Gagandeep Kapila- “Women are leading the way to gender inclusivity and diversity within this ever-changing industry. They are taking on entrepreneurial roles- be it as a designer or more, carving roads to the top. Tying up with big names in the industries - from brands to colleagues, women are coming ahead as collaborators and showing the power of togetherness and their independent thoughts. Although there are many challenges to overcome, women continue to persevere in becoming the industry’s greatest leaders.”
A WORD OF ADVICE
Pallavi Pashine said, “Women are now breaking age-old myths and entering the domains that were previously denied to them. They are proving each day that be it on the personal or professional front, their multitasking potential is par excellence. This has gone a long way in women surging to the highest echelons of leadership in the real estate sector.”
Gagandeep Kapila expressed that the views and voices of women professionals are creating slow ripples in this profession. “The door to the architecture & construction industry has been wedged ajar for women, and now it is up to everyone to collectively push it wide open.”
Garima Bharadwaj believes that problem solving has been a term deeply embedded into being an entrepreneur. “If we are looking too much in the present to find problems than who would create a future. I believe one has to be excited about a future that’s sustainable and livable for generations to come.”
Nikita Bajaj Pathak stated that women professionals with ambition and skills have risen in ranks based on their merit, determination, hard work and talent. “The future will undoubtedly meet the emerging need for women in the AEC industry and witness women taking the lead in many roles.”
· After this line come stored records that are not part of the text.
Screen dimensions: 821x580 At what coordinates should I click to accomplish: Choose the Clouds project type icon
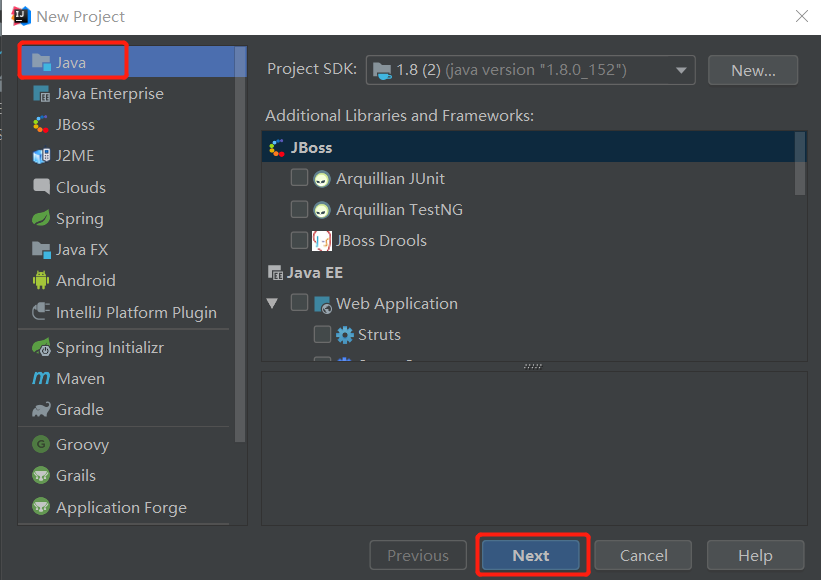click(41, 187)
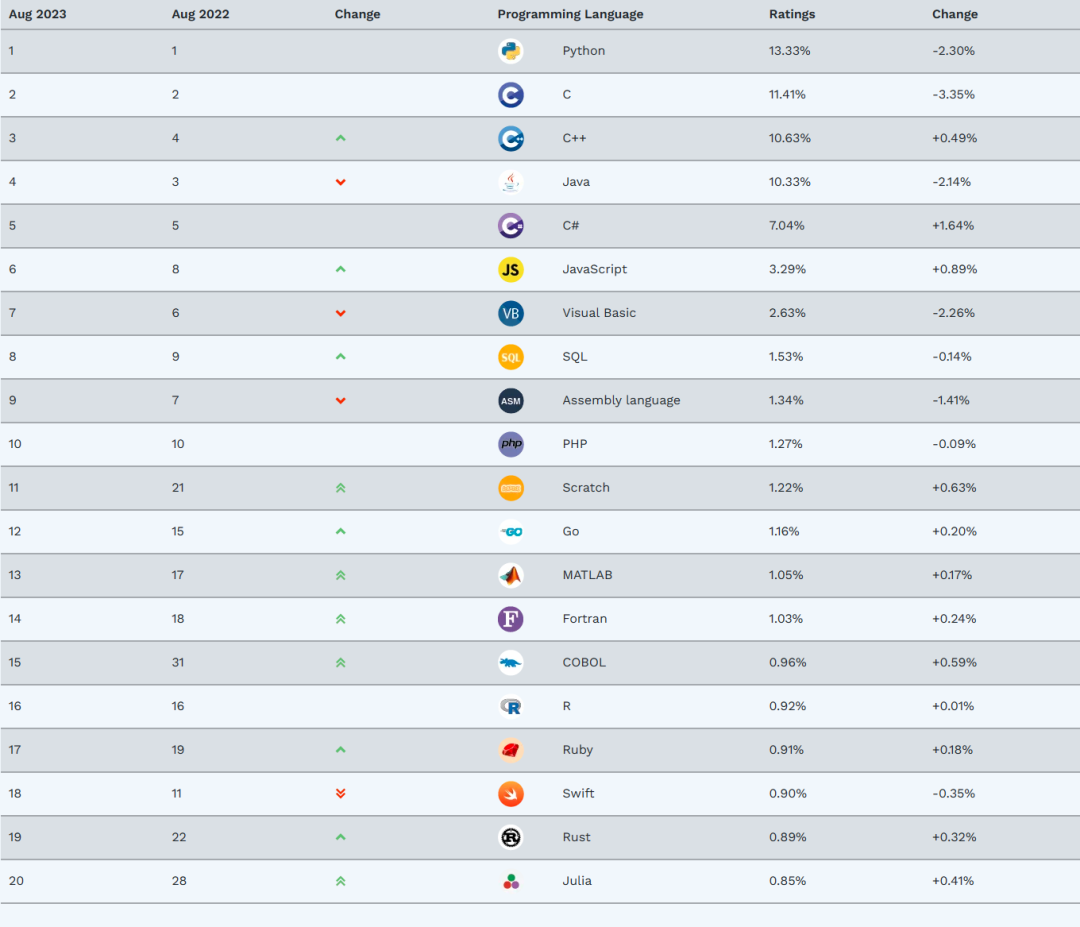Click the C++ language logo
This screenshot has height=927, width=1080.
pos(510,138)
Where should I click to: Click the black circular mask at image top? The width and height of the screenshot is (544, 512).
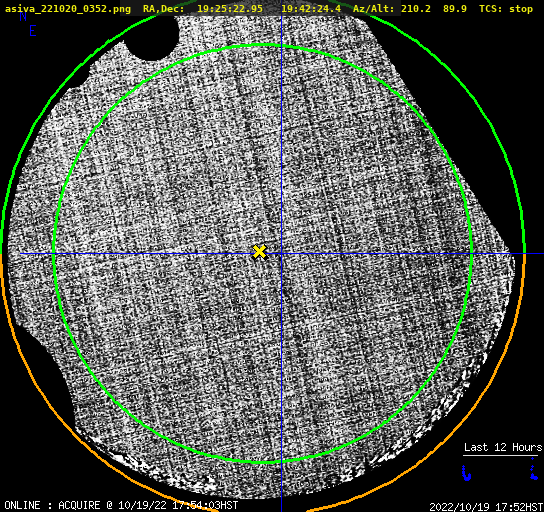coord(151,38)
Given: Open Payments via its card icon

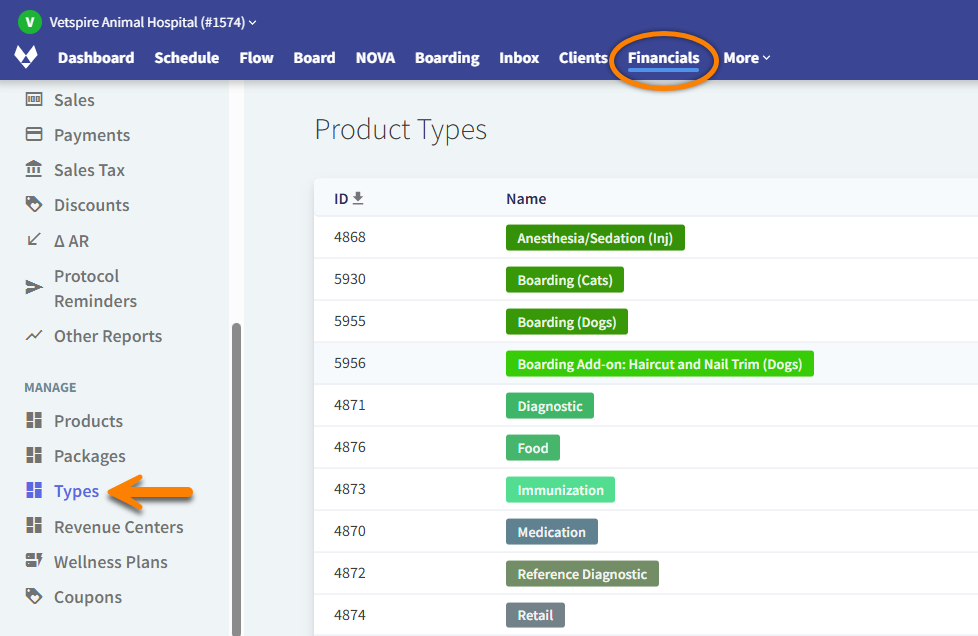Looking at the screenshot, I should pos(34,134).
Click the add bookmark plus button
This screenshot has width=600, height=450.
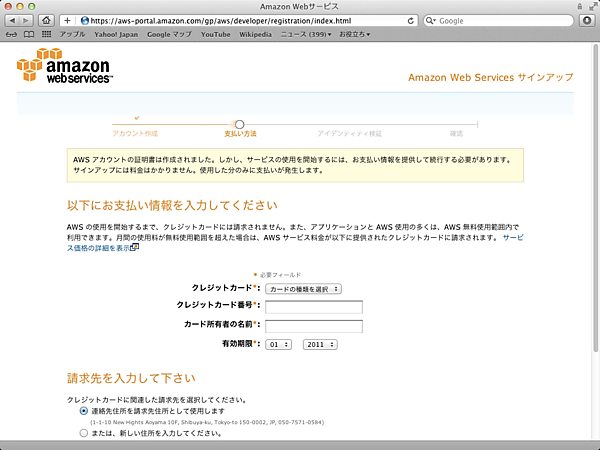point(68,20)
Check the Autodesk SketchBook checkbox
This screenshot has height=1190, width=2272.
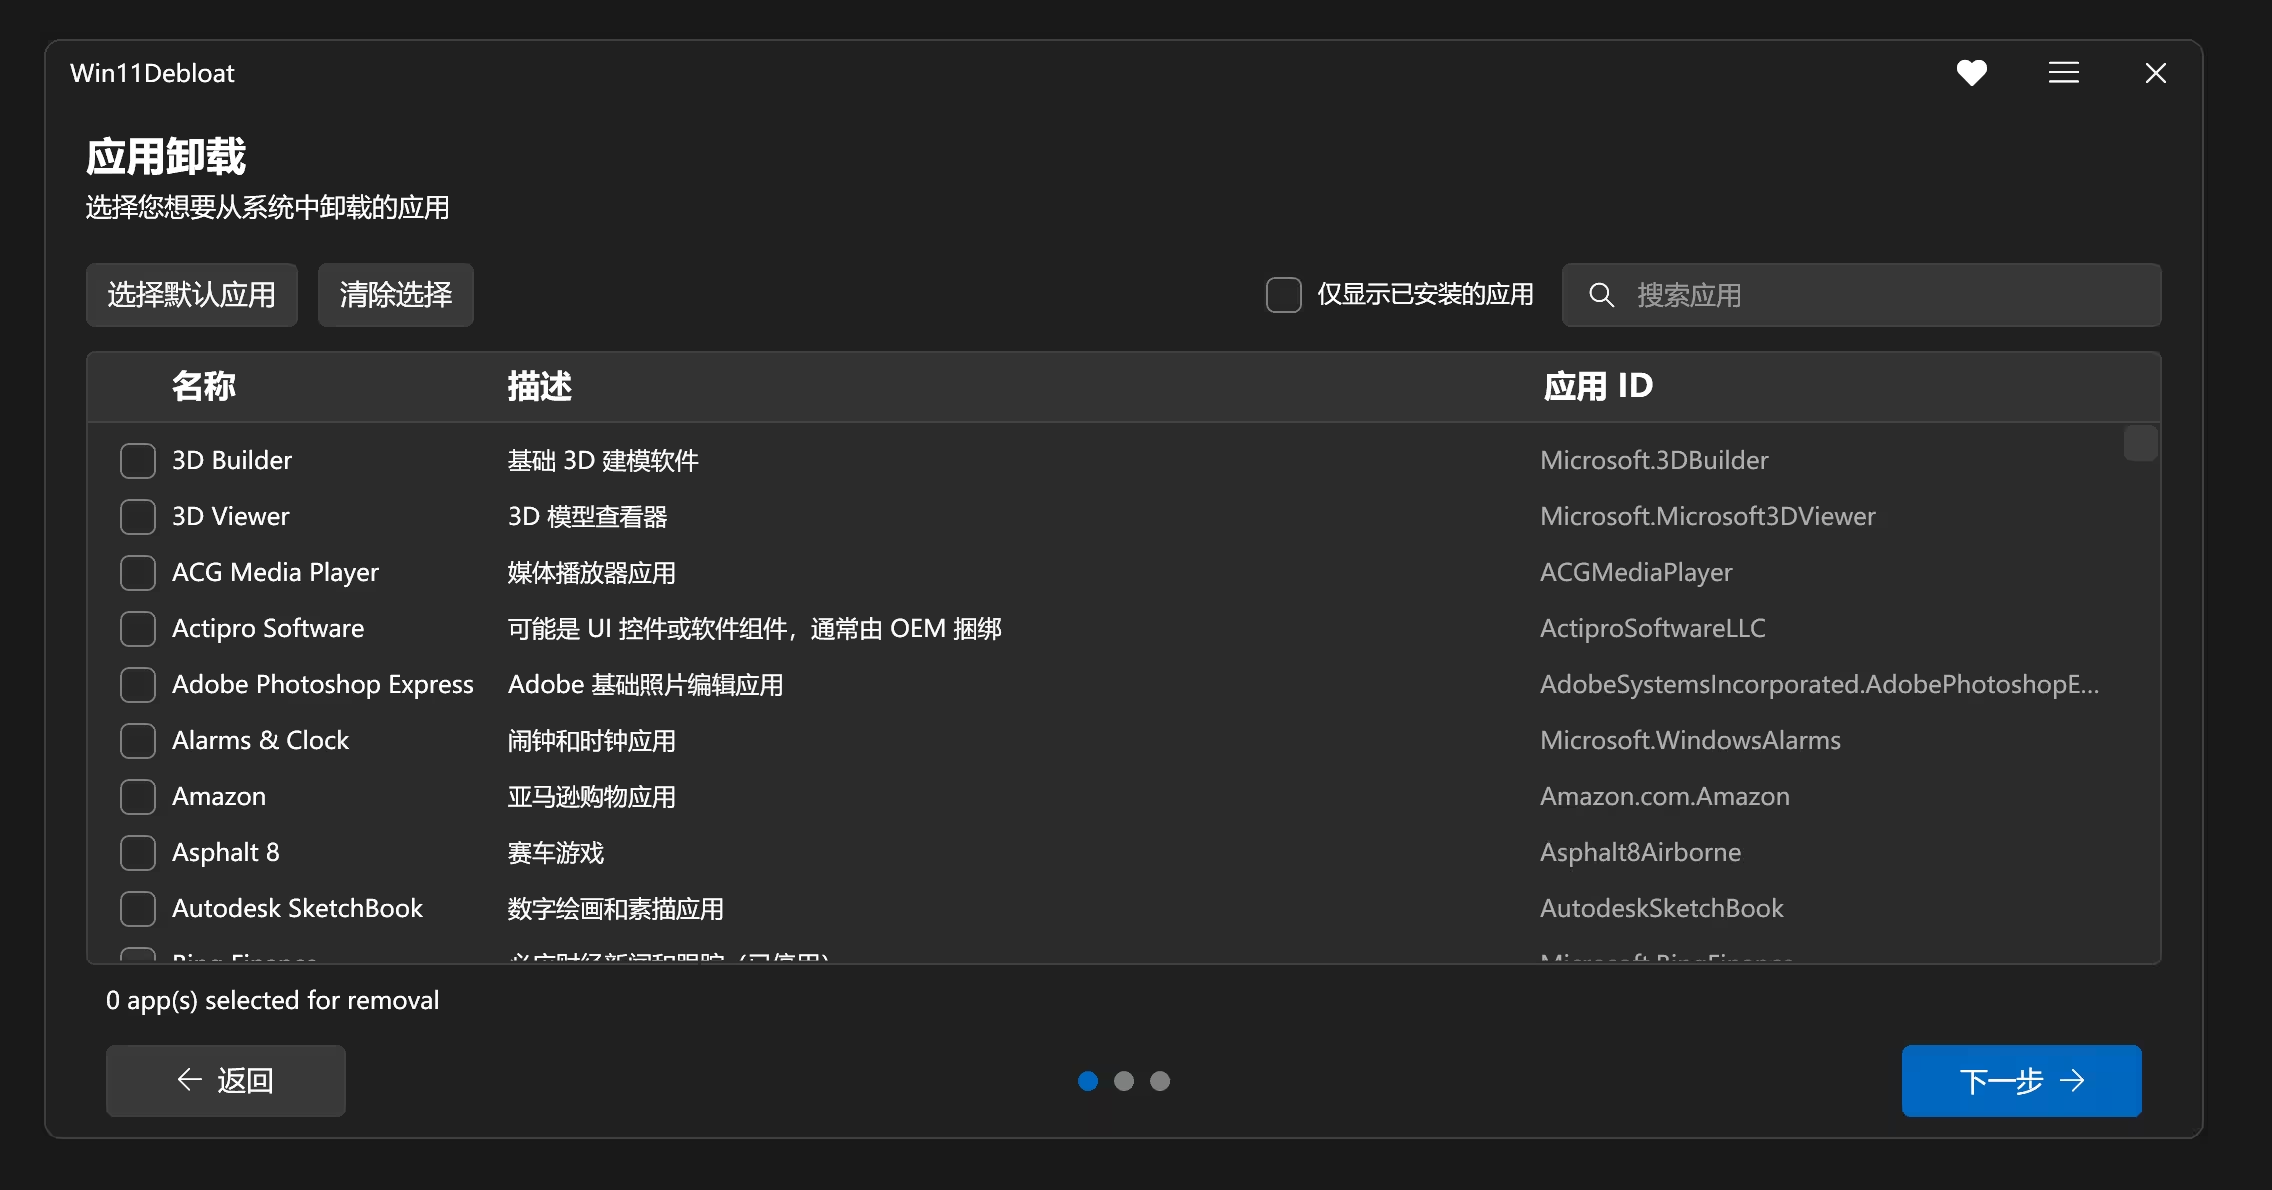pyautogui.click(x=137, y=908)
Manju Yagnik advises women to stay focused, pick up all the required skills, and develop their innate gifts. “Engage in ongoing training by attending webinars, industry events and seminars. Frequent coaching and evaluation will also encourage other female realtors to advance. Strive for excellence and never stop inspiring!”
IT IS IMPORTANT FOR THE INDUSTRY AS A WHOLE TO TAKE ACTION TO PROMOTE DIVERSITY AND INCLUSION. CREATING OPPORTUNITIES FOR WOMEN TO ADVANCE INTO LEADERSHIP POSITIONS, ADDRESSING GENDER BIASES IN HIRING AND PROMOTION PROCESSES. PROMOTING WORK-LIFE BALANCE AND SAFETY CONCERNS FOR ALL EMPLOYEES CAN HELP TO CREATE A MORE EQUITABLE AND SUPPORTIVE ENVIRONMENT FOR WOMEN IN REAL ESTATE.
APART FROM TAKING MULTIPLE ROLES IN CONSTRUCTION SITES, ARCHITECTURAL PRACTICE, AND ACADEMIA, A LOT MORE WOMEN SHOULD BE ENCOURAGED TO ADOPT LEADERSHIP ROLES IN THE CONSTRUCTION INDUSTRY AND BE RECOGNIZED FOR THEIR ACCOMPLISHMENTS.